In 1823, Commodore Porter commanded the United States squadron in these seas; much good was done in preventing new acts of piracy; but these wretches kept aloof and did not venture to sea as formerly, but some were taken.

Almost every day furnished accounts evincing the activity of Commodore Porter, and the officers and men under his command; but for a long time their industry and zeal was rather shown in the suppression of piracy than the punishment of it. At length, however, an opportunity offered for inflicting the latter, as detailed in the following letter, dated Matanzas, July 10, 1823.

"I have the pleasure of informing you of a brilliant achievement obtained against the pirates on the 5th inst. by two barges attached to Commodore Porter's squadron, the Gallinipper, Lieut. Watson, 18 men, and the Moscheto, Lieut. Inman, 10 men. The barges were returning from a cruise to windward; when they were near Jiguapa Bay, 13 leagues to windward of Matanzas, they entered it--it being a rendezvous for pirates. They immediately discovered a large schooner under way, which they supposed to be a Patriot privateer; and as their stores were nearly exhausted, they hoped to obtain some supplies from her. They therefore made sail in pursuit. When they were within cannon shot distance, she rounded to and fired her long gun, at the same time run up the bloody flag, directing her course towards the shore, and continuing to fire without effect. When she had got within a short distance of the shore, she came to, with springs on her cable, continuing to fire; and when the barges were within 30 yards, they fired their muskets without touching boat or man; our men gave three cheers, and prepared to board; the pirates, discovering their intention, jumped into the water, when the bargemen, calling on the name of 'Allen,' commenced a destructive slaughter, killing them in the water and as they landed. So exasperated were our men, that it was impossible for their officers to restrain them, and many were killed after orders were given to grant quarter. Twenty-seven dead were counted, some sunk, five taken prisoners by the bargemen, and eight taken by a party of Spaniards on shore. The officers calculated that from 30 to 35 were killed. The schooner mounted a long nine pounder on a pivot, and 4 four pounders, with every other necessary armament, and a crew of 50 to 60 men, and ought to have blown the barges to atoms. She was commanded by the notorious Diableto or Little Devil. This statement I have from Lieut. Watson himself, and it is certainly the most decisive operation that has been effected against those murderers, either by the English or American force."

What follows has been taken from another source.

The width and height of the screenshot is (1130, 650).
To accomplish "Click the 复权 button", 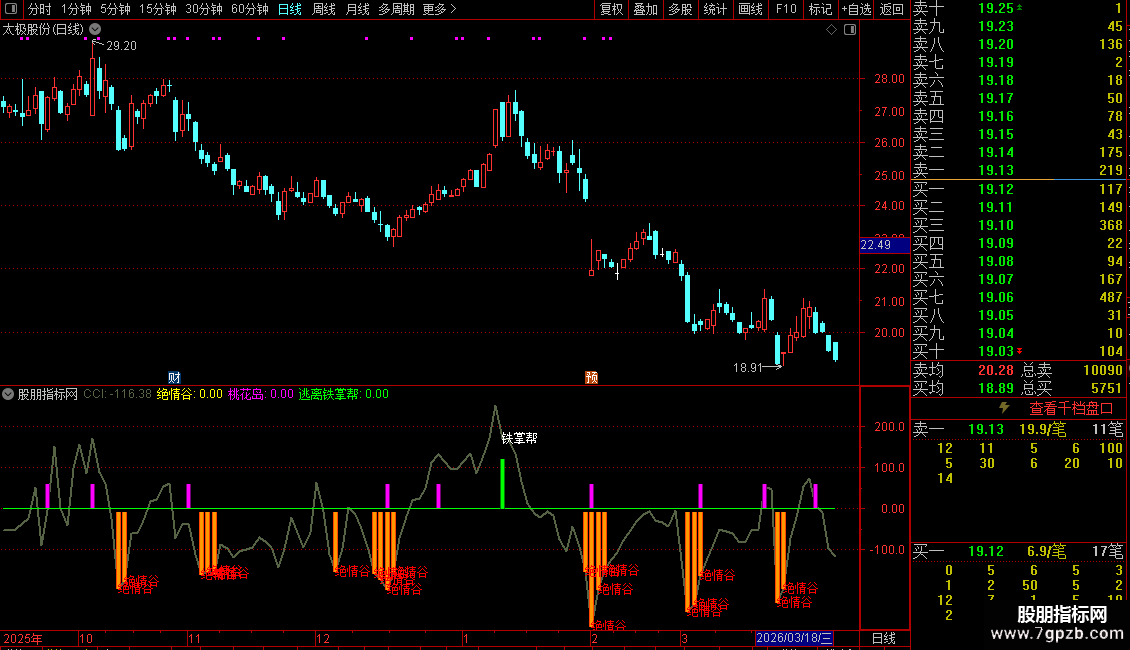I will 611,10.
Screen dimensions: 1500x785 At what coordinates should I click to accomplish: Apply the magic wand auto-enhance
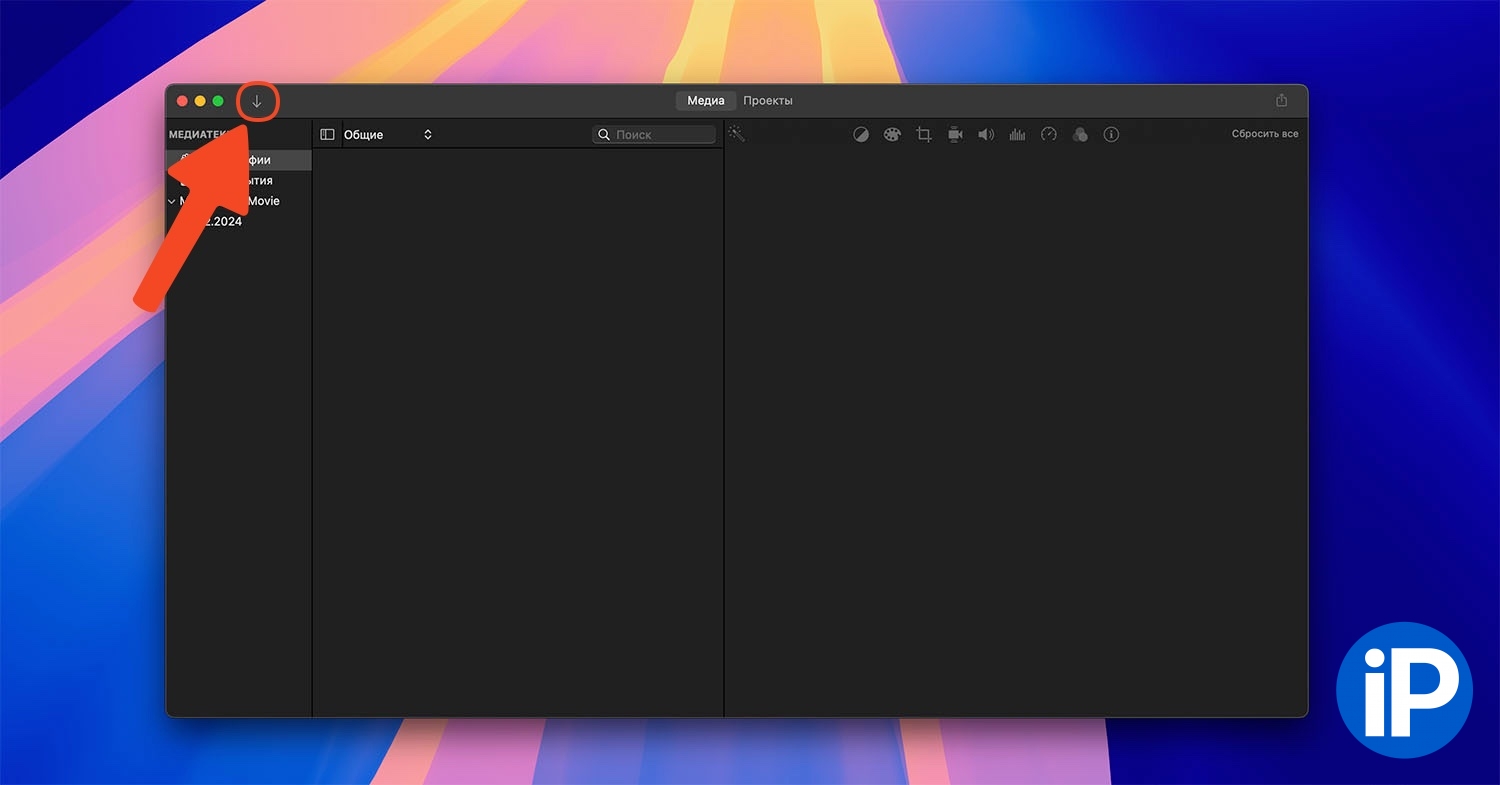[x=737, y=134]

The Pirates fire into Lieut. Kearney's boat, while reconnoitering the shore

The Pirates fire into Lieut. Kearney's boat, while reconnoitering the shore.

"This affair occurred on the same spot where the brave Allen fell about one year since. The prize was sent to Thompson's Island."

A British sloop of war, about the same time, captured a pirate schooner off St. Domingo, with a crew of 60 men. She had 200,000 dollars in specie, and other valuable articles on board. The brig Vestal sent another pirate schooner to New-Providence.